## [EXTRACTED INFORMATION]
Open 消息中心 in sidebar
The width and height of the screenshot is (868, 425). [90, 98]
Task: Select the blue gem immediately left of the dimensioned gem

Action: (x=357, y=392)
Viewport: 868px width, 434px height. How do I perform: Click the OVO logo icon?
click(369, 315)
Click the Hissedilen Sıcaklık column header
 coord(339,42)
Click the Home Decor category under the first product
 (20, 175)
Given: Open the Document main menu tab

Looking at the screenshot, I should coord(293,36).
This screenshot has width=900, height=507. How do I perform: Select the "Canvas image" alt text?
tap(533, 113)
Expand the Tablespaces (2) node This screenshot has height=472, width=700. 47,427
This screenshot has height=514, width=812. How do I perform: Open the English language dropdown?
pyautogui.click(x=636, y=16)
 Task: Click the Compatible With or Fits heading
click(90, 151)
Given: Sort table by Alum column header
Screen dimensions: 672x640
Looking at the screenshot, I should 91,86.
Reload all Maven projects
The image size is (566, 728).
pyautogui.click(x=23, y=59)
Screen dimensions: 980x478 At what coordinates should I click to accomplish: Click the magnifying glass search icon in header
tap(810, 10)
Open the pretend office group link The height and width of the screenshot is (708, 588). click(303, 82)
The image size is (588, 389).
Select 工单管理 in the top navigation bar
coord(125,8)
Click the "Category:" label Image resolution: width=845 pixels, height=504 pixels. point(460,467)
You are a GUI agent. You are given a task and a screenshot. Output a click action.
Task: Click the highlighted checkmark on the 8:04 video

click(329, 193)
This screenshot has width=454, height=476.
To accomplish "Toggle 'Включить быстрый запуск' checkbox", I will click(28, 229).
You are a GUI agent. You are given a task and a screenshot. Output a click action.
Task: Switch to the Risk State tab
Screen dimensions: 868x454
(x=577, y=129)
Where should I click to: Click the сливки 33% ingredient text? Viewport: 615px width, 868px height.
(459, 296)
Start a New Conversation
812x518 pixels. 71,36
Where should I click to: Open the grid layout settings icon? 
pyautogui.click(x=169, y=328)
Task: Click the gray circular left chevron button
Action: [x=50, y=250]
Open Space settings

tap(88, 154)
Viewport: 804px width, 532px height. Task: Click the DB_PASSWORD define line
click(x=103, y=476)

## [WHAT TO PRODUCE]
Word for word, print every line above.

## [ANSWER TO THIS TASK]
Open 消息中心 in sidebar
The width and height of the screenshot is (868, 425). [90, 98]
Task: Select the blue gem immediately left of the dimensioned gem

Action: (x=357, y=392)
Viewport: 868px width, 434px height. How do I perform: Click the OVO logo icon?
click(369, 315)
Click the Hissedilen Sıcaklık column header
 coord(339,42)
Click the Home Decor category under the first product
 (20, 175)
Given: Open the Document main menu tab

Looking at the screenshot, I should coord(293,36).
This screenshot has width=900, height=507. How do I perform: Select the "Canvas image" alt text?
tap(533, 113)
Expand the Tablespaces (2) node This screenshot has height=472, width=700. 47,427
This screenshot has height=514, width=812. How do I perform: Open the English language dropdown?
pyautogui.click(x=636, y=16)
 Task: Click the Compatible With or Fits heading
click(90, 151)
Given: Sort table by Alum column header
Screen dimensions: 672x640
Looking at the screenshot, I should 91,86.
Reload all Maven projects
The image size is (566, 728).
pyautogui.click(x=23, y=59)
Screen dimensions: 980x478 At what coordinates should I click to accomplish: Click the magnifying glass search icon in header
tap(810, 10)
Open the pretend office group link The height and width of the screenshot is (708, 588). click(303, 82)
The image size is (588, 389).
Select 工单管理 in the top navigation bar
coord(125,8)
Click the "Category:" label Image resolution: width=845 pixels, height=504 pixels. point(460,467)
You are a GUI agent. You are given a task and a screenshot. Output a click action.
Task: Click the highlighted checkmark on the 8:04 video

click(329, 193)
This screenshot has width=454, height=476.
To accomplish "Toggle 'Включить быстрый запуск' checkbox", I will click(28, 229).
You are a GUI agent. You are given a task and a screenshot. Output a click action.
Task: Switch to the Risk State tab
Screen dimensions: 868x454
(x=577, y=129)
Where should I click to: Click the сливки 33% ingredient text? Viewport: 615px width, 868px height.
(459, 296)
Start a New Conversation
812x518 pixels. 71,36
Where should I click to: Open the grid layout settings icon? 
pyautogui.click(x=169, y=328)
Task: Click the gray circular left chevron button
Action: [x=50, y=250]
Open Space settings

tap(88, 154)
Viewport: 804px width, 532px height. Task: Click the DB_PASSWORD define line
click(x=103, y=476)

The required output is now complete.